What you should do:
A complete response lists each line of the data below that includes the word "width".

Data under study:
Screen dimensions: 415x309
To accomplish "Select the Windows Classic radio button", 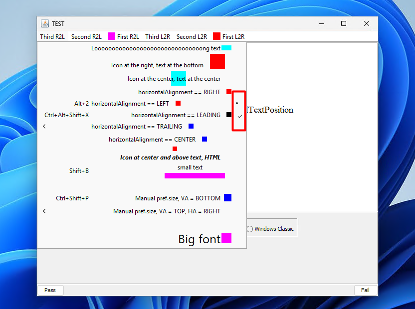I will [250, 229].
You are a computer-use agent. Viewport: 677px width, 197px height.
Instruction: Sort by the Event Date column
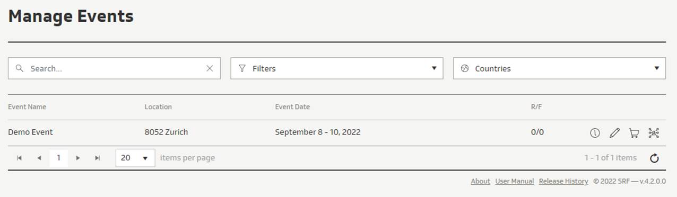[292, 106]
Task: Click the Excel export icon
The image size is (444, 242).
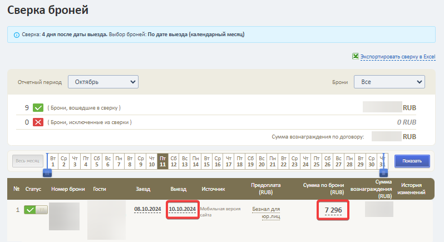Action: coord(356,56)
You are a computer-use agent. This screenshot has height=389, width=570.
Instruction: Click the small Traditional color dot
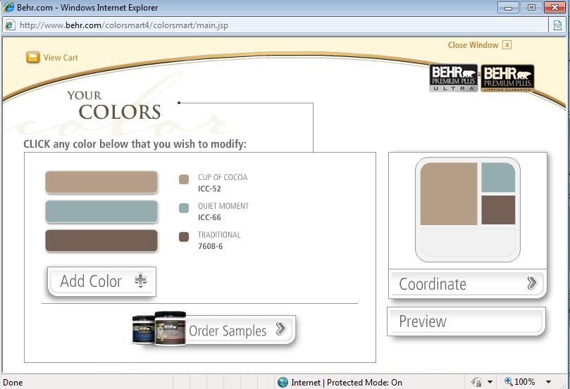184,237
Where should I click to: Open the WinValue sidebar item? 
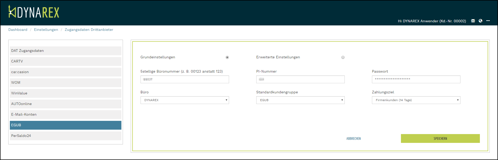(65, 93)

Problem solution:
You are a computer-use agent. Viewport: 677px width, 197px height.
You are a computer-use agent. This screenshot has height=389, width=570.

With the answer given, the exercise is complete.